DataAnalyticsUseCases.Rmd

# (PART) Data Analytics {-} 

# Data Analytics Use Cases {#DataAnalyticsUseCases}

*Chapter lead: David Madigan*

The OHDSI collaboration focuses on generating reliable evidence from real-world healthcare data, typically in the form of claims databases or electronic health record databases. The use cases that OHDSI focuses on fall into three major categories:

- Characterization
- Population-level estimation
- Patient-level prediction

We describe these in detail below. Note, for all the use cases, the evidence we generate inherits the limitations of the data; we discuss these limitations at length in the book section on Evidence Quality (Chapters \@ref(EvidenceQuality) - \@ref(MethodValidity))

## Characterization

Characterization attempts to answer the question

> What happened to them?

We can use the data to provide answers to questions about the characteristics of the persons in a cohort or the entire database, the practice of healthcare, and study how these things change over time.
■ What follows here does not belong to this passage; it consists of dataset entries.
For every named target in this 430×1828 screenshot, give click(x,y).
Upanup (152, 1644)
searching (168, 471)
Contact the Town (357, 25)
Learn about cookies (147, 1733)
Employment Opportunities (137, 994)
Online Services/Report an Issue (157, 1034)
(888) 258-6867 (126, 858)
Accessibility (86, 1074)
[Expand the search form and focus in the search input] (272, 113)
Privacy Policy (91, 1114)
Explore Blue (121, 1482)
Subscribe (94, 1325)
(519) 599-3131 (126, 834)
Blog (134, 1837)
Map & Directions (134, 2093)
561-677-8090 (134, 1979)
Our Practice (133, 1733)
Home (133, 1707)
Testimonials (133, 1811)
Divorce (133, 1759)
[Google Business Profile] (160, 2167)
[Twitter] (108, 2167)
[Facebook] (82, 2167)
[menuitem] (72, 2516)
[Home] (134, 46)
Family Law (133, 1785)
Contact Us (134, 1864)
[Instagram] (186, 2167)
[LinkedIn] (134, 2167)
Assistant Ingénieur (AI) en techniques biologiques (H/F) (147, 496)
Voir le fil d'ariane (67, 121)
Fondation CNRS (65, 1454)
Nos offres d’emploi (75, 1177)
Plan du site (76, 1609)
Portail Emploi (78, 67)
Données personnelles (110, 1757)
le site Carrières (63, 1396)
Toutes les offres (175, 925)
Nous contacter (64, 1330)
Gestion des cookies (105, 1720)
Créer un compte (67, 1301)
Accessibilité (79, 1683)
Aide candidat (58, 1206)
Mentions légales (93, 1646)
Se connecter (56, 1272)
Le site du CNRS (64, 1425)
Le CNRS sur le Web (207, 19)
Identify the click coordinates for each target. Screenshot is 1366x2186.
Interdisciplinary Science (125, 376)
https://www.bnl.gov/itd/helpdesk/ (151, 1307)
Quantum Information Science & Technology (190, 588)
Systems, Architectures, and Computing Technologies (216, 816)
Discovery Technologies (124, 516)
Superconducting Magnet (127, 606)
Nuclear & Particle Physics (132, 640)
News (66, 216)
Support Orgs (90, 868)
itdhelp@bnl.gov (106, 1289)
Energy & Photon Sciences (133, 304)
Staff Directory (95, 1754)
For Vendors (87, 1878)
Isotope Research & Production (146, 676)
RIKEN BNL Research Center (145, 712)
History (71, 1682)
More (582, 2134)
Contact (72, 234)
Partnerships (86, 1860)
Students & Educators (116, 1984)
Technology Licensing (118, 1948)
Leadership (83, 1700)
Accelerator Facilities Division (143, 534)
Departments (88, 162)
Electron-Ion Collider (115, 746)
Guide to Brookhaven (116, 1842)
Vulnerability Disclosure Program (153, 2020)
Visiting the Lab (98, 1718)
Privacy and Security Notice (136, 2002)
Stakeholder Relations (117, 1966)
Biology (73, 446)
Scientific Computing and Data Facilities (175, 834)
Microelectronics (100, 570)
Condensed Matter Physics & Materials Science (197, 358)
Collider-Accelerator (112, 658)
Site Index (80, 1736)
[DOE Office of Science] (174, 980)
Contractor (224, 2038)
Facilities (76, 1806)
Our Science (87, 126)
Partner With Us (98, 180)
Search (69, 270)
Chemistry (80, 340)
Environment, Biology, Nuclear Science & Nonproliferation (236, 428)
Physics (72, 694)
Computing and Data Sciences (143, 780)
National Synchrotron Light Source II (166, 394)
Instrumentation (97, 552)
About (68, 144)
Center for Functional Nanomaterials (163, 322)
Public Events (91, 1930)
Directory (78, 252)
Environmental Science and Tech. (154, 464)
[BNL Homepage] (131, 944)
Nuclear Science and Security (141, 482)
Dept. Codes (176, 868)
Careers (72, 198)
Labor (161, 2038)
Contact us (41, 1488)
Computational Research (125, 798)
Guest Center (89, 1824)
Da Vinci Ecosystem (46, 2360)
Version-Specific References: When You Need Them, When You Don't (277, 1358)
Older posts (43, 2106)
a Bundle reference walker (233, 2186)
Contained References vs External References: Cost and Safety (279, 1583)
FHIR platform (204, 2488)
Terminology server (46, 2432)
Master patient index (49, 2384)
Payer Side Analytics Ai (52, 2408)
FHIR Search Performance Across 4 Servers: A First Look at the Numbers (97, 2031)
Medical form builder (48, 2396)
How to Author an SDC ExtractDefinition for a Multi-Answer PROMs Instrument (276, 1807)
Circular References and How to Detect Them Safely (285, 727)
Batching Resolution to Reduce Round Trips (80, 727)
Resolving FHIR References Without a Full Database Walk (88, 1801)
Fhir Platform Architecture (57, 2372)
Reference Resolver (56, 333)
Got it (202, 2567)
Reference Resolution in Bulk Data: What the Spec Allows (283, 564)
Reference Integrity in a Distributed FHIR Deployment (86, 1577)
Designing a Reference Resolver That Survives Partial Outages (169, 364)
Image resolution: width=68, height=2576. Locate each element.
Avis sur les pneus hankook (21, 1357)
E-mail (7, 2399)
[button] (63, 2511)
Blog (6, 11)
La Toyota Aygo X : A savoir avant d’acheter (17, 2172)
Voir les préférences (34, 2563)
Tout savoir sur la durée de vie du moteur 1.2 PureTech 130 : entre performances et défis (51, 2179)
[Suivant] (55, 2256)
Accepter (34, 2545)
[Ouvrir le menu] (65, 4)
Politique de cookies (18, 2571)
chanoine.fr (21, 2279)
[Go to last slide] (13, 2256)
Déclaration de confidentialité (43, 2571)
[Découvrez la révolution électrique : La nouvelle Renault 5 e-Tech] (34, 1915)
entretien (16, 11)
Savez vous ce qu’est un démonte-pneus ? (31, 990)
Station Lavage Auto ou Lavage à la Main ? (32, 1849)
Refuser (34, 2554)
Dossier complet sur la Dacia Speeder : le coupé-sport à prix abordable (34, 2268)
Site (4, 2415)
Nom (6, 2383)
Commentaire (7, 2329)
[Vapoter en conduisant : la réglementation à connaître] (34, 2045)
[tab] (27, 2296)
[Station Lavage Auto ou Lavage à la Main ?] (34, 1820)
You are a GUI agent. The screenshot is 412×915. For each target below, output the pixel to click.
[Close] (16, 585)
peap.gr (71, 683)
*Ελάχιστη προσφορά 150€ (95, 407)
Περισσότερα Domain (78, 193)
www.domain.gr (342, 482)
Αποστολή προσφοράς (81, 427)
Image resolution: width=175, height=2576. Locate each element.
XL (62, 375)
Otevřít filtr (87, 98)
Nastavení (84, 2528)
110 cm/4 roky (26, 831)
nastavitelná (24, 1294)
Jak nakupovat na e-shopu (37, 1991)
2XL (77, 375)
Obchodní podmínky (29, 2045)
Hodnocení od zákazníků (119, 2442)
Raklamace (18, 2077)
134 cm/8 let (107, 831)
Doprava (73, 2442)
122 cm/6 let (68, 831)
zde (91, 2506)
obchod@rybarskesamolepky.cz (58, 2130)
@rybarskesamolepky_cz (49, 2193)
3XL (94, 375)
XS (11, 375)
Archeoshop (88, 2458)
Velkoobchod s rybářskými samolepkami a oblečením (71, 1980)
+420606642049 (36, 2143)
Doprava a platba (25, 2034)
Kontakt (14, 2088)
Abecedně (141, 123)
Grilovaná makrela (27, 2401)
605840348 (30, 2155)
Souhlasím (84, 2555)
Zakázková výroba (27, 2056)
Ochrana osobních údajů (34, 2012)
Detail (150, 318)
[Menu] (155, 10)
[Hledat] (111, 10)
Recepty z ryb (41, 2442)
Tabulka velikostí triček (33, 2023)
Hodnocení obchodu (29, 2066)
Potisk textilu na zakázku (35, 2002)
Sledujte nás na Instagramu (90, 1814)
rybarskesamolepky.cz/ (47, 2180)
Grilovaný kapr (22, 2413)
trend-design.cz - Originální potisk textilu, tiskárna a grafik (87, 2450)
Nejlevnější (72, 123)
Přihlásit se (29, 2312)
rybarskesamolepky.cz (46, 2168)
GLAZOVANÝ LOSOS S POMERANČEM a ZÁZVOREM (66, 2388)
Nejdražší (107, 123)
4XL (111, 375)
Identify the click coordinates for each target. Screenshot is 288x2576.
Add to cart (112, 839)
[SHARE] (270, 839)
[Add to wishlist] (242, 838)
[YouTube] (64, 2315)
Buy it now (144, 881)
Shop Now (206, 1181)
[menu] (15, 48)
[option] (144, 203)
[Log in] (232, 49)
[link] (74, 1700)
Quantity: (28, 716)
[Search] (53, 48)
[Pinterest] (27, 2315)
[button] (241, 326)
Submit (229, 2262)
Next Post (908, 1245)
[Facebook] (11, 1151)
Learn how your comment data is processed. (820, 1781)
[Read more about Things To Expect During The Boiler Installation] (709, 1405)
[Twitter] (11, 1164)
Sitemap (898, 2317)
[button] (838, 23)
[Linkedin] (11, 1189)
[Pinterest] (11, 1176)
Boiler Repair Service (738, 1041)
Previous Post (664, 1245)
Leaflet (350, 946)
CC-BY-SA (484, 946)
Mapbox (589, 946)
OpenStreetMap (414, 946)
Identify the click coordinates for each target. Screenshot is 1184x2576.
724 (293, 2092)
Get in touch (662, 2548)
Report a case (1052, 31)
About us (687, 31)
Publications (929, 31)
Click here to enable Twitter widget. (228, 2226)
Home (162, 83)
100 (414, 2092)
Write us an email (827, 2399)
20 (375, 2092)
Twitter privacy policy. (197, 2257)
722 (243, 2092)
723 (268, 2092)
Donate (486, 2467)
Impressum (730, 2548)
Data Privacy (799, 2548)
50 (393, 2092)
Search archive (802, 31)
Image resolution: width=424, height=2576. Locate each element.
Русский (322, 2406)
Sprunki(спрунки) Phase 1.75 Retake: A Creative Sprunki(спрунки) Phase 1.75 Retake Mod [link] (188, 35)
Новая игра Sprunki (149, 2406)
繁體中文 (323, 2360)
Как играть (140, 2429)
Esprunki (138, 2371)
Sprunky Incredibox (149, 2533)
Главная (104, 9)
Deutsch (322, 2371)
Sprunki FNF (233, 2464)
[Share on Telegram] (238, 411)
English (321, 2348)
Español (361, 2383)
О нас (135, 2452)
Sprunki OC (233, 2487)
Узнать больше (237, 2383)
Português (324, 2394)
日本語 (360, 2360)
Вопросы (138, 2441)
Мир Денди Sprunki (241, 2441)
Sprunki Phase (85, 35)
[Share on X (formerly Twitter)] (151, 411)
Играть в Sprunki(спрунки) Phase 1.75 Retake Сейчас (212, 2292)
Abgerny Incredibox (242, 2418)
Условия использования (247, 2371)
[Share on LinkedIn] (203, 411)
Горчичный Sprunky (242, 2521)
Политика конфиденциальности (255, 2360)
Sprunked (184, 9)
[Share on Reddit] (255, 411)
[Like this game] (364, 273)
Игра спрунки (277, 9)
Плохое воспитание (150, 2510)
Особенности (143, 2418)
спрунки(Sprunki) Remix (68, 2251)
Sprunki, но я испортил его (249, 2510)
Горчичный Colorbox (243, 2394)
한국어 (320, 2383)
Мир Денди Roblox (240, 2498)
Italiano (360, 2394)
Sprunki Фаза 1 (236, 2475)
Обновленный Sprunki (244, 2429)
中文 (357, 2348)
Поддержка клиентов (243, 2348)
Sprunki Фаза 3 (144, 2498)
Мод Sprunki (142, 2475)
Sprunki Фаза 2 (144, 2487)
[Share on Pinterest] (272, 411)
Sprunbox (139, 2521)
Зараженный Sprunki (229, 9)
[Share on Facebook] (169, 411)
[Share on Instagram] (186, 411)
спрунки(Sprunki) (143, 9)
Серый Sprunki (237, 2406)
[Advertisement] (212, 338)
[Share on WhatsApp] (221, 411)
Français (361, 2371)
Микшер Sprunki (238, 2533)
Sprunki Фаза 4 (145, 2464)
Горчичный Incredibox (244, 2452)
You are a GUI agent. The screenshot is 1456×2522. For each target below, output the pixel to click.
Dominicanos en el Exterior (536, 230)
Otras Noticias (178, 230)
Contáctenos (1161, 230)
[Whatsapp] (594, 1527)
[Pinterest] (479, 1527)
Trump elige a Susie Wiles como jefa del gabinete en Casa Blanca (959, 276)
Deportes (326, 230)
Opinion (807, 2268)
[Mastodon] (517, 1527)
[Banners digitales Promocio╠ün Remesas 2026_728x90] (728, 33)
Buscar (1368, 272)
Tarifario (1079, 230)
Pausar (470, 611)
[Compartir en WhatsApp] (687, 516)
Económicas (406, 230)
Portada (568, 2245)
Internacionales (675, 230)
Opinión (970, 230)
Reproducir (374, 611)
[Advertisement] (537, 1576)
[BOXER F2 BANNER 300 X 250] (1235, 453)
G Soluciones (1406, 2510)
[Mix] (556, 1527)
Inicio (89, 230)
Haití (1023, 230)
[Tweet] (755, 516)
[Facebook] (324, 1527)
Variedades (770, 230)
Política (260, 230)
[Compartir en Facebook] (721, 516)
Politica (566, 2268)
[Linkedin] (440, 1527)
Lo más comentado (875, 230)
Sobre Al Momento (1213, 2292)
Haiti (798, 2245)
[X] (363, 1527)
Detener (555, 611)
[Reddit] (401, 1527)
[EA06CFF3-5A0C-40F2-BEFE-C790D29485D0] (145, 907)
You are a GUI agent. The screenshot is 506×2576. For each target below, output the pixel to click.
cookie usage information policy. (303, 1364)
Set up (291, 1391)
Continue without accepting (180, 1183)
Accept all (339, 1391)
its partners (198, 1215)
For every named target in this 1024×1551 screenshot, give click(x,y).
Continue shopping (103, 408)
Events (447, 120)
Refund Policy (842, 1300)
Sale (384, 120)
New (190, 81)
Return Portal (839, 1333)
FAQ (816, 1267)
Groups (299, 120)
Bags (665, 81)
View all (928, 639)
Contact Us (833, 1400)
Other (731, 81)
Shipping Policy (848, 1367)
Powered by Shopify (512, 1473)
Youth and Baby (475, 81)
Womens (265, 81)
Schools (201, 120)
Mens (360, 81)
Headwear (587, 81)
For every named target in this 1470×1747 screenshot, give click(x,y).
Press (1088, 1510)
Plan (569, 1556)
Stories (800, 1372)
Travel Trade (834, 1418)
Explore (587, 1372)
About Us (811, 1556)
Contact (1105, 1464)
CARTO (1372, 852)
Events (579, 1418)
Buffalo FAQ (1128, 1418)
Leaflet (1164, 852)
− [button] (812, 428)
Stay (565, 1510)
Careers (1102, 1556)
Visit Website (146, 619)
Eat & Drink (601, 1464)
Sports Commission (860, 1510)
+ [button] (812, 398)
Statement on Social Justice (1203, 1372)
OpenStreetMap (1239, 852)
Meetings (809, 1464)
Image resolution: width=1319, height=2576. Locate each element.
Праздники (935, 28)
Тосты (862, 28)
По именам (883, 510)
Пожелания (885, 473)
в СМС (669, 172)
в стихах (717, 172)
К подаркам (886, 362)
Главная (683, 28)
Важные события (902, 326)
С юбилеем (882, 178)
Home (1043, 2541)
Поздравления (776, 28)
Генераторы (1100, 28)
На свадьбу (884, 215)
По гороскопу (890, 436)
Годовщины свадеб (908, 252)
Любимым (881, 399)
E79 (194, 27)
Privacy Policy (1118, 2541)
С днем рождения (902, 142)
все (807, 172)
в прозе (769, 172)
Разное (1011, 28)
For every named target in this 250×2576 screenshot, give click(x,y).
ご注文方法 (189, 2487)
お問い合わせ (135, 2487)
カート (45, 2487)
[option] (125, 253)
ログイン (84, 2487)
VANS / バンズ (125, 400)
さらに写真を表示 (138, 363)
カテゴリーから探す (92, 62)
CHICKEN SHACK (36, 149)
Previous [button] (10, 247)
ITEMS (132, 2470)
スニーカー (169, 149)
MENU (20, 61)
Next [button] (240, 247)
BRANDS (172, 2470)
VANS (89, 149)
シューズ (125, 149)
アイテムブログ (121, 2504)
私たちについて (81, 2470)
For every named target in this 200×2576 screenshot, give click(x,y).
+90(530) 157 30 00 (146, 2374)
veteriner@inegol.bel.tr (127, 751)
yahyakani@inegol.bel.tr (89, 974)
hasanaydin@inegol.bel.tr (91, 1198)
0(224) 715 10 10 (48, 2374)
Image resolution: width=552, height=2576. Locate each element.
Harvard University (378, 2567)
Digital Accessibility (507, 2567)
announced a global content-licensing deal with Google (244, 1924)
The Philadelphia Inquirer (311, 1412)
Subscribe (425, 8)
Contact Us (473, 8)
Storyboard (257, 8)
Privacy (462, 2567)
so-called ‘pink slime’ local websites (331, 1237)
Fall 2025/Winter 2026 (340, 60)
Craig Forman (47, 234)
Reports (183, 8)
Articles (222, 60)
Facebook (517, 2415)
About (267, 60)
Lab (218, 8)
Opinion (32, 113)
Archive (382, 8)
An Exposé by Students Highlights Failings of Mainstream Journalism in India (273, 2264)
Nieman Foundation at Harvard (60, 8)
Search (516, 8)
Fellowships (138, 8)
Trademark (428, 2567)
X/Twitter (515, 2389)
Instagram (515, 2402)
The data can provide answers to questions like:

- For patients newly diagnosed with atrial fibrillation, how many receive a prescription for warfarin?
- What is the average age of patients who undergo hip arthroplasty?
- What is the incidence rate of pneumonia in patients over 65 years old?

## Population-level estimation

To a limited extent, the data can support causal inferences about the effects of healthcare interventions, answering the question

> What are the causal effects?

We would like to understand causal effects to understand consequences of actions. For example, if we decide to take some treatment, how does that change what happens to us in the future?

The data can provide answers to questions like:

- For patients newly diagnosed with atrial fibrillation, in the first year after therapy initiation, does warfarin cause more major bleeds than dabigatran? 
- Does the causal effect of metformin on diarrhea vary by age?

## Patient-Level prediction

Based on the collected patient health histories in the database, we can make patient-level predictions about future health events, answering the question 

> What will happen to me?

The data can provide answers to questions like: 

- For a specific patient newly diagnosed with major depressive disorder, what is the probability the patient will attempt suicide in the first year following diagnosis?
- For a specific patient newly diagnosed with atrial fibrillation, in the first year after therapy initiation with warfarin, what is the probability the patient suffers an ischemic stroke?

Population-level estimation and patient-level prediction overlap to a certain extent. For example, an important use case for prediction is to predict an outcome for a specific patient had drug A been prescribed and also predict the same outcome had drug B been prescribed. Let's assume that in reality only one of these drugs is prescribed (say drug A) so we get to see whether the outcome following treatment with A actually occurs. Since drug B was not prescribed, the outcome following treatment B, while predictable, is "counterfactual" since it is not ever observed. Each of these prediction tasks falls under patient-level prediction. However, the difference between (or ratio of) the two outcomes is a unit-level *causal* effect, and should be estimated using causal effect estimation methods instead.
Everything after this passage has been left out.